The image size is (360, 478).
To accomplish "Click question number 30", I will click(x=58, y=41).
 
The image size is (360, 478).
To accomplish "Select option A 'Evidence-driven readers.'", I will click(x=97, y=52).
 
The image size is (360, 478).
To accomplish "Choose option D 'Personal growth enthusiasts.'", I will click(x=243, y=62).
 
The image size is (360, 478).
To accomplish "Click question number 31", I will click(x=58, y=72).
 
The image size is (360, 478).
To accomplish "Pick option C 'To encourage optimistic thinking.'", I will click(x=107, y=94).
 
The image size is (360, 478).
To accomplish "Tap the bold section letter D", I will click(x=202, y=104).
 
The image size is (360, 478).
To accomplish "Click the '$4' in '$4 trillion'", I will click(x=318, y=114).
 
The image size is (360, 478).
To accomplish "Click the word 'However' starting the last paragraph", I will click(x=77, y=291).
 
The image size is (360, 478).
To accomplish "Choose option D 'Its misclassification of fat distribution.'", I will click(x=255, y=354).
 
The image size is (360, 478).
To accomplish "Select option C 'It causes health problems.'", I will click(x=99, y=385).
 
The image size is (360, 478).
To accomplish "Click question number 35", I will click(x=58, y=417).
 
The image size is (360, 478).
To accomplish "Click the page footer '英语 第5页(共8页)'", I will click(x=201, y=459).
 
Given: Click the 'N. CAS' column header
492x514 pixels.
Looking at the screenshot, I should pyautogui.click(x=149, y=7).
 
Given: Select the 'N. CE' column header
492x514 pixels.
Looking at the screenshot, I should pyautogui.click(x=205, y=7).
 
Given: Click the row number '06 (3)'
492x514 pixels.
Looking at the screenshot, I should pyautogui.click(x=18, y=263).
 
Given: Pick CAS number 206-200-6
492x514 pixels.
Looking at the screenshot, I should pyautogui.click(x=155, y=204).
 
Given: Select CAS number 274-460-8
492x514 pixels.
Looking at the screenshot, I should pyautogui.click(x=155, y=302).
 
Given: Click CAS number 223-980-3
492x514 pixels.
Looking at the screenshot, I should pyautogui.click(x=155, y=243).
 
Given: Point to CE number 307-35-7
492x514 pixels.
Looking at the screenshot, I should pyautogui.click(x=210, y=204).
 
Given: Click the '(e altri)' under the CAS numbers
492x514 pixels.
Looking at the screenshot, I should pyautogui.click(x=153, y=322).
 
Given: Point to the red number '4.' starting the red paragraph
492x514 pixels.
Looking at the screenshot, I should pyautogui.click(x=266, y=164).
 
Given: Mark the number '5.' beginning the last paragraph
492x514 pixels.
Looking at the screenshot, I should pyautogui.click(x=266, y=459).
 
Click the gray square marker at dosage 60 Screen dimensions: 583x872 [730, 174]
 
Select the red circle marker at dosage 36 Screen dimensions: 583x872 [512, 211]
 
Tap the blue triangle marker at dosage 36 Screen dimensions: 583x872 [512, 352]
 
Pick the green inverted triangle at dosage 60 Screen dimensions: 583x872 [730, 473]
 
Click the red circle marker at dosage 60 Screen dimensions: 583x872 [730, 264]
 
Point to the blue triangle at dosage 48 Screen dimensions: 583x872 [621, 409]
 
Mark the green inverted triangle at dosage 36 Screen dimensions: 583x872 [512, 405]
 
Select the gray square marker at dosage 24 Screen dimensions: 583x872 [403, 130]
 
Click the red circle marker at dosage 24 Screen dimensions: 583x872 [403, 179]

> _Instruction_
Print all of the lines above word for word, with nothing changed.

> _Exercise answer_
The image size is (360, 478).
To accomplish "Click question number 30", I will click(x=58, y=41).
 
The image size is (360, 478).
To accomplish "Select option A 'Evidence-driven readers.'", I will click(x=97, y=52).
 
The image size is (360, 478).
To accomplish "Choose option D 'Personal growth enthusiasts.'", I will click(x=243, y=62).
 
The image size is (360, 478).
To accomplish "Click question number 31", I will click(x=58, y=72).
 
The image size is (360, 478).
To accomplish "Pick option C 'To encourage optimistic thinking.'", I will click(x=107, y=94).
 
The image size is (360, 478).
To accomplish "Tap the bold section letter D", I will click(x=202, y=104).
 
The image size is (360, 478).
To accomplish "Click the '$4' in '$4 trillion'", I will click(x=318, y=114).
 
The image size is (360, 478).
To accomplish "Click the word 'However' starting the last paragraph", I will click(x=77, y=291).
 
The image size is (360, 478).
To accomplish "Choose option D 'Its misclassification of fat distribution.'", I will click(x=255, y=354).
 
The image size is (360, 478).
To accomplish "Select option C 'It causes health problems.'", I will click(x=99, y=385).
 
The image size is (360, 478).
To accomplish "Click question number 35", I will click(x=58, y=417).
 
The image size is (360, 478).
To accomplish "Click the page footer '英语 第5页(共8页)'", I will click(x=201, y=459).
 
Given: Click the 'N. CAS' column header
492x514 pixels.
Looking at the screenshot, I should pyautogui.click(x=149, y=7).
 
Given: Select the 'N. CE' column header
492x514 pixels.
Looking at the screenshot, I should pyautogui.click(x=205, y=7).
 
Given: Click the row number '06 (3)'
492x514 pixels.
Looking at the screenshot, I should pyautogui.click(x=18, y=263).
 
Given: Pick CAS number 206-200-6
492x514 pixels.
Looking at the screenshot, I should pyautogui.click(x=155, y=204).
 
Given: Select CAS number 274-460-8
492x514 pixels.
Looking at the screenshot, I should pyautogui.click(x=155, y=302).
 
Given: Click CAS number 223-980-3
492x514 pixels.
Looking at the screenshot, I should pyautogui.click(x=155, y=243).
 
Given: Point to CE number 307-35-7
492x514 pixels.
Looking at the screenshot, I should pyautogui.click(x=210, y=204).
 
Given: Click the '(e altri)' under the CAS numbers
492x514 pixels.
Looking at the screenshot, I should pyautogui.click(x=153, y=322).
 
Given: Point to the red number '4.' starting the red paragraph
492x514 pixels.
Looking at the screenshot, I should pyautogui.click(x=266, y=164).
 
Given: Mark the number '5.' beginning the last paragraph
492x514 pixels.
Looking at the screenshot, I should pyautogui.click(x=266, y=459).
 
Click the gray square marker at dosage 60 Screen dimensions: 583x872 [730, 174]
 
Select the red circle marker at dosage 36 Screen dimensions: 583x872 [512, 211]
 
Tap the blue triangle marker at dosage 36 Screen dimensions: 583x872 [512, 352]
 
Pick the green inverted triangle at dosage 60 Screen dimensions: 583x872 [730, 473]
 
Click the red circle marker at dosage 60 Screen dimensions: 583x872 [730, 264]
 
Point to the blue triangle at dosage 48 Screen dimensions: 583x872 [621, 409]
 
Mark the green inverted triangle at dosage 36 Screen dimensions: 583x872 [512, 405]
 
Select the gray square marker at dosage 24 Screen dimensions: 583x872 [403, 130]
 
Click the red circle marker at dosage 24 Screen dimensions: 583x872 [403, 179]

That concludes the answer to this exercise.